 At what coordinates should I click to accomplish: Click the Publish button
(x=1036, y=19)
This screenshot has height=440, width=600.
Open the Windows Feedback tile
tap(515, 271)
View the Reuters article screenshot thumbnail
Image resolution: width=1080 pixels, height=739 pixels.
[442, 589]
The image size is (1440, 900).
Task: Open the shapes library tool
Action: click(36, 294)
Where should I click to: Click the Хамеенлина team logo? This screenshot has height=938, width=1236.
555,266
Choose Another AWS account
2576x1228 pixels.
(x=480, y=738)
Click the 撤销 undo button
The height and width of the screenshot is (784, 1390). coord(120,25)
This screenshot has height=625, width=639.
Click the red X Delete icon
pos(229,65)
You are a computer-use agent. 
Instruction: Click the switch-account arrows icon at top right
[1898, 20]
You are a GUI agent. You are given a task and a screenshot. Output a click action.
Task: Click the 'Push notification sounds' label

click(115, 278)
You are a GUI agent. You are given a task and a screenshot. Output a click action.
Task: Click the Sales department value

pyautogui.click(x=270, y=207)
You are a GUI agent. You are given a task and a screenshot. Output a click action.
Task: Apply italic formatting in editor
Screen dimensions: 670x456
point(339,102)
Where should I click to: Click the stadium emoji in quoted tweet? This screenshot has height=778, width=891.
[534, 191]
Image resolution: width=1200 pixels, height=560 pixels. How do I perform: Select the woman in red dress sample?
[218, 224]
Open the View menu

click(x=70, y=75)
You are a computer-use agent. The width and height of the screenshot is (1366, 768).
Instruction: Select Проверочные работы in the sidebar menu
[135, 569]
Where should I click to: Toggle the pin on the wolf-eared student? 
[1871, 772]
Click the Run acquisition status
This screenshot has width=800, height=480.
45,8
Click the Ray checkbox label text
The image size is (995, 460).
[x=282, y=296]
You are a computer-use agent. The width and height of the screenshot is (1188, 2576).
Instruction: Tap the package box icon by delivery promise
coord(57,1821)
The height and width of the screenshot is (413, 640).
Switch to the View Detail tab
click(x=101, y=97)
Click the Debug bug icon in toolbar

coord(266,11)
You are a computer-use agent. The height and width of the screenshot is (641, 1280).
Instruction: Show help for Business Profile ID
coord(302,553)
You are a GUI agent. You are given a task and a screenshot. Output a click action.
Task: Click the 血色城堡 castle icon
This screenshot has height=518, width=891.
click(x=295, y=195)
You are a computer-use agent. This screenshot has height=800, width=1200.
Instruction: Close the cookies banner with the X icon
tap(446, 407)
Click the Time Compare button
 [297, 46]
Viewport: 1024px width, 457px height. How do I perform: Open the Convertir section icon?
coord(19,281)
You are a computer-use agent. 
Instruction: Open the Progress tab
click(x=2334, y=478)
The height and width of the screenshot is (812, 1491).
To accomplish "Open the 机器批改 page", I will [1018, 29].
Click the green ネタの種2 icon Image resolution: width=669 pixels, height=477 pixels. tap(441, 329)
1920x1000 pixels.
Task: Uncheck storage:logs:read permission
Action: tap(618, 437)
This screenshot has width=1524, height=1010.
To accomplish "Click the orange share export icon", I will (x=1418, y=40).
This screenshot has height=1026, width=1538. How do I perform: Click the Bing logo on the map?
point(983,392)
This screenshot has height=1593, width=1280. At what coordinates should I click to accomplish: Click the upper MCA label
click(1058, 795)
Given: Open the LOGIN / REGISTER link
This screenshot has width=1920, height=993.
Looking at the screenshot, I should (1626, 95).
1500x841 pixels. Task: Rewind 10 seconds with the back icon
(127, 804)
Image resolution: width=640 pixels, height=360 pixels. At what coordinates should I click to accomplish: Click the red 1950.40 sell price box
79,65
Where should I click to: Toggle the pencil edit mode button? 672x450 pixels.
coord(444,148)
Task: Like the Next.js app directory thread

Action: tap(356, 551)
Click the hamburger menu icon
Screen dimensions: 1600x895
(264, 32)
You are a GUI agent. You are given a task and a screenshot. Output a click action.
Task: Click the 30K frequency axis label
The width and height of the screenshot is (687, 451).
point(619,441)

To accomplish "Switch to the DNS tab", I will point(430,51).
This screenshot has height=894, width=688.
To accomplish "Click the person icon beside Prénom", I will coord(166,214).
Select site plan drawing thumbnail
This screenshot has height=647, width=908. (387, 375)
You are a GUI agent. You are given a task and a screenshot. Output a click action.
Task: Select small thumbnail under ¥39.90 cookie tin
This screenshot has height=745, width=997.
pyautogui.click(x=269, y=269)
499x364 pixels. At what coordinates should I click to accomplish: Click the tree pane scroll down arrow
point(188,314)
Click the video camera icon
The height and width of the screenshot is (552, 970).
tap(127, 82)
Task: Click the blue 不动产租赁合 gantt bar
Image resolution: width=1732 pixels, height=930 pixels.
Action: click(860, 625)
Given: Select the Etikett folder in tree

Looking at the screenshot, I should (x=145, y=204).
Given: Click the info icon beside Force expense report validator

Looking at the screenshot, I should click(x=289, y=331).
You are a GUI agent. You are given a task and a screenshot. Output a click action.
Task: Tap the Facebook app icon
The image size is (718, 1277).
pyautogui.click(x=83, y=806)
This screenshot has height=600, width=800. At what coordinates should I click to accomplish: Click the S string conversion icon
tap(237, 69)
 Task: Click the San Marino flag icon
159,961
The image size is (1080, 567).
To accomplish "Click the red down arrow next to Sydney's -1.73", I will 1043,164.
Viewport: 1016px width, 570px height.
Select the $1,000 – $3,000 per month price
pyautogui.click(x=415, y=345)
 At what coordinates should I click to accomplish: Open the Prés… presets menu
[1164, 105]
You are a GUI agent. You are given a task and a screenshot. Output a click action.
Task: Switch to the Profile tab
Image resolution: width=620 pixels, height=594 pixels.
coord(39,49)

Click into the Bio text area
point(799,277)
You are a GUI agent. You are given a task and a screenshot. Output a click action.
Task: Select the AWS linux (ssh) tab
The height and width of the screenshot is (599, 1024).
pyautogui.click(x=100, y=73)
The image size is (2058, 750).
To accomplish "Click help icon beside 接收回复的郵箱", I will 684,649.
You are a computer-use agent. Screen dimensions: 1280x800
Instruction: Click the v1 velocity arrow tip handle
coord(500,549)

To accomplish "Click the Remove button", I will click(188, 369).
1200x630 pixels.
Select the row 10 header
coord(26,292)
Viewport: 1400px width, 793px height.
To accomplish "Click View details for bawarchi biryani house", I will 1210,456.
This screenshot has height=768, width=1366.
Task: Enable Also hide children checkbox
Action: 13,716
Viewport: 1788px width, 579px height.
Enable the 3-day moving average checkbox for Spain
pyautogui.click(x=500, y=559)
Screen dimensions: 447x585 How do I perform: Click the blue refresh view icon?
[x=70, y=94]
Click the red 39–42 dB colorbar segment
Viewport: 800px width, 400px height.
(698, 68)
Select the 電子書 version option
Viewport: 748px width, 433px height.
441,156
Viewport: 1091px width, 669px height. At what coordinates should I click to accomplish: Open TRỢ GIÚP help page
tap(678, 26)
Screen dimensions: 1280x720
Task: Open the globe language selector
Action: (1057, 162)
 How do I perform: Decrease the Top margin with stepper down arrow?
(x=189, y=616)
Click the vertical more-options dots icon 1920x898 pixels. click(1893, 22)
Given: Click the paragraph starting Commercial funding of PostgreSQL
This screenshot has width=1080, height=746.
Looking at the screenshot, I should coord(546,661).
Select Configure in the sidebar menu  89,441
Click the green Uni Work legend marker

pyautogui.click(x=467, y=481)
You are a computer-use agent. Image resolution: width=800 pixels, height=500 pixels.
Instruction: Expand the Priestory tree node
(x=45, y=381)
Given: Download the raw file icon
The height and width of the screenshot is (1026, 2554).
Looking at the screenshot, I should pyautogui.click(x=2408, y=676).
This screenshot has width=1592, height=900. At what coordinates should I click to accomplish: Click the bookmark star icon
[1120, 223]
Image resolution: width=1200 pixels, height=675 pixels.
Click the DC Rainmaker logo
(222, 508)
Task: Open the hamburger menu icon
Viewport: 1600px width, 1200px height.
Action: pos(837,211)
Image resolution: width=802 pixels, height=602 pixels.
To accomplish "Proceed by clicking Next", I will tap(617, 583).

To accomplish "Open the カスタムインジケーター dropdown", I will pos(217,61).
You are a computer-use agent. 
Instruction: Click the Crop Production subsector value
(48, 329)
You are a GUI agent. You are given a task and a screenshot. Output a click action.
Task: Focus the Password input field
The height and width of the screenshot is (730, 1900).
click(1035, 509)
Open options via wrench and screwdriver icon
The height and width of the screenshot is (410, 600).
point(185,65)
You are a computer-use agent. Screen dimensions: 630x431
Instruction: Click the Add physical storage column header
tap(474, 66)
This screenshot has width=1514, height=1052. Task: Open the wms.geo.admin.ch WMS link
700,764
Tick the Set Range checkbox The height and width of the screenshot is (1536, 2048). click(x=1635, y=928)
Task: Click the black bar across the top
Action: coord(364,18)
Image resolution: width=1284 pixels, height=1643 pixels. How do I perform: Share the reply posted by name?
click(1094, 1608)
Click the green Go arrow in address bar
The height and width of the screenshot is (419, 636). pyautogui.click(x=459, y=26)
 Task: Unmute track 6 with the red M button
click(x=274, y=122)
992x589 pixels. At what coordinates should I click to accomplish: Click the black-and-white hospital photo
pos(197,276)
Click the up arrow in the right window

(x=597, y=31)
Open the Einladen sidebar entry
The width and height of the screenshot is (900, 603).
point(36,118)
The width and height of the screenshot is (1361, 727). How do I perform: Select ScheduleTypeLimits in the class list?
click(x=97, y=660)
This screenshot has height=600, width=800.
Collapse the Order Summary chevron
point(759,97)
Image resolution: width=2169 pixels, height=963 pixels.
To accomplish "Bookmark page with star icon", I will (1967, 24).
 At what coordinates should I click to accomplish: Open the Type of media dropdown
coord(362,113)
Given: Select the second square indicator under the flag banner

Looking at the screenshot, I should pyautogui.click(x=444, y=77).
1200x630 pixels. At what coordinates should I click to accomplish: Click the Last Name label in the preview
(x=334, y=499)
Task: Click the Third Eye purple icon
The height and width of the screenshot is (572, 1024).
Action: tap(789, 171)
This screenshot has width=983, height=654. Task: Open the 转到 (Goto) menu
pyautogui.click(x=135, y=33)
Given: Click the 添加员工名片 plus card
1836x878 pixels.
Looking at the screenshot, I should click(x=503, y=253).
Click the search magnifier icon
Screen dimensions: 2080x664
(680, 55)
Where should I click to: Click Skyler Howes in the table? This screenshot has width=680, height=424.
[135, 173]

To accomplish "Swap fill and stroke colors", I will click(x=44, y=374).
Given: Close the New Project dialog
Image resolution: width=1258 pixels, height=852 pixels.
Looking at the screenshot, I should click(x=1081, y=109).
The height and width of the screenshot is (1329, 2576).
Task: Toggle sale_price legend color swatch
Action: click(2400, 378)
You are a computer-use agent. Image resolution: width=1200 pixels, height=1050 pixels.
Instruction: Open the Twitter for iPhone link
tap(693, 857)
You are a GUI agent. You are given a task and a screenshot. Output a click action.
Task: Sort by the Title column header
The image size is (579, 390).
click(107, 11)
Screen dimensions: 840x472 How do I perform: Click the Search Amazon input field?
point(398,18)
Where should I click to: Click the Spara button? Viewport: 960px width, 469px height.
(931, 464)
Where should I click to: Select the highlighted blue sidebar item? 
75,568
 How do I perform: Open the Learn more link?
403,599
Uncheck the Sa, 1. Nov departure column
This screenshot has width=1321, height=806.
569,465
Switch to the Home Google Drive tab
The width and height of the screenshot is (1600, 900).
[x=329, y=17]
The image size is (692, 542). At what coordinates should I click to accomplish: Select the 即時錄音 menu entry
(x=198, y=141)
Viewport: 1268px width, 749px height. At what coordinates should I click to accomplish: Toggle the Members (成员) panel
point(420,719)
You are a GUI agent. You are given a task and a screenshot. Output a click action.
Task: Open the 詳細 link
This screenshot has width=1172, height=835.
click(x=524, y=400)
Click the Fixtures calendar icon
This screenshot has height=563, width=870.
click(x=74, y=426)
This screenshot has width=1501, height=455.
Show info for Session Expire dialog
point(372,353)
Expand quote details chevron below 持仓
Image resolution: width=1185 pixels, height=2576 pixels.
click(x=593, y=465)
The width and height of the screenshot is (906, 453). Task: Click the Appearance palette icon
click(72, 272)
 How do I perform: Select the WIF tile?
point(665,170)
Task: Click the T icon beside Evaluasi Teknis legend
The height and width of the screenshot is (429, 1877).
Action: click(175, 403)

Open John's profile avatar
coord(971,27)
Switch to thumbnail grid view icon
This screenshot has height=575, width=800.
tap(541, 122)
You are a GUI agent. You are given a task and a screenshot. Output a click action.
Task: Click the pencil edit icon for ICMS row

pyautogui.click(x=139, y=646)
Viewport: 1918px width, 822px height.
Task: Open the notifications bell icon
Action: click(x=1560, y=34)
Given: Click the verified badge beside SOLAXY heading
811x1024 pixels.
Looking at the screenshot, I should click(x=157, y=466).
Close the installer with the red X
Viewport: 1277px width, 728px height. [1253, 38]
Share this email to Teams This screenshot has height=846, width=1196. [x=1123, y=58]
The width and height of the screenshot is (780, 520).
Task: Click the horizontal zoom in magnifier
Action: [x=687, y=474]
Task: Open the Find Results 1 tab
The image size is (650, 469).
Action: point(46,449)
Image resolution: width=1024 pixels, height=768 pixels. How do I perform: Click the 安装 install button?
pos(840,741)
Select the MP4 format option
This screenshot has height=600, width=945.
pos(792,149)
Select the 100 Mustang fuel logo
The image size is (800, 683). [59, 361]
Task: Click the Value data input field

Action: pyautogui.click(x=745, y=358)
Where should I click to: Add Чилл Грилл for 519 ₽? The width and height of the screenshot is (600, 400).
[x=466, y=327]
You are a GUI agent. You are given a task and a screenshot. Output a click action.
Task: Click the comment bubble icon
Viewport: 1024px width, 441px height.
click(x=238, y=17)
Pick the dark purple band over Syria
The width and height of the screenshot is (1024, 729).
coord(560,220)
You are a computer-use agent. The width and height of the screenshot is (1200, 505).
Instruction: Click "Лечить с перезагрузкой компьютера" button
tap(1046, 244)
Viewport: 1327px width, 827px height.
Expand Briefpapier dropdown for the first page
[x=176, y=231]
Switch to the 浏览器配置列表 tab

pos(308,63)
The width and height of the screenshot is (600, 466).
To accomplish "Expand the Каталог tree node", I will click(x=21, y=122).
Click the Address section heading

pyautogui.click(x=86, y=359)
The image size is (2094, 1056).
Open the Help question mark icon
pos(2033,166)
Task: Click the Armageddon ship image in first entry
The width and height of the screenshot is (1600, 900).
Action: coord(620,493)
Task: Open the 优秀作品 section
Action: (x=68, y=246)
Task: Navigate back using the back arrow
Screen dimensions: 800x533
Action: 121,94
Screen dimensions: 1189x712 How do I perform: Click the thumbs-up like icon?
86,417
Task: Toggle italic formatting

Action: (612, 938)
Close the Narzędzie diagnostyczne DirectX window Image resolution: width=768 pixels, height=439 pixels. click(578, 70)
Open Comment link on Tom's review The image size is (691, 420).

□ □ □ □ □

ACTIVITY: Looking at the data above, write out exactly the lines that start at the one containing "The height and width of the screenshot is (1026, 2554)." and end at the one containing "Image resolution: width=1200 pixels, height=675"; include both and nothing beyond.

PROBLEM SOLUTION:
The height and width of the screenshot is (1026, 2554).
Looking at the screenshot, I should pyautogui.click(x=2408, y=676).
This screenshot has width=1592, height=900. At what coordinates should I click to accomplish: Click the bookmark star icon
[1120, 223]
Image resolution: width=1200 pixels, height=675 pixels.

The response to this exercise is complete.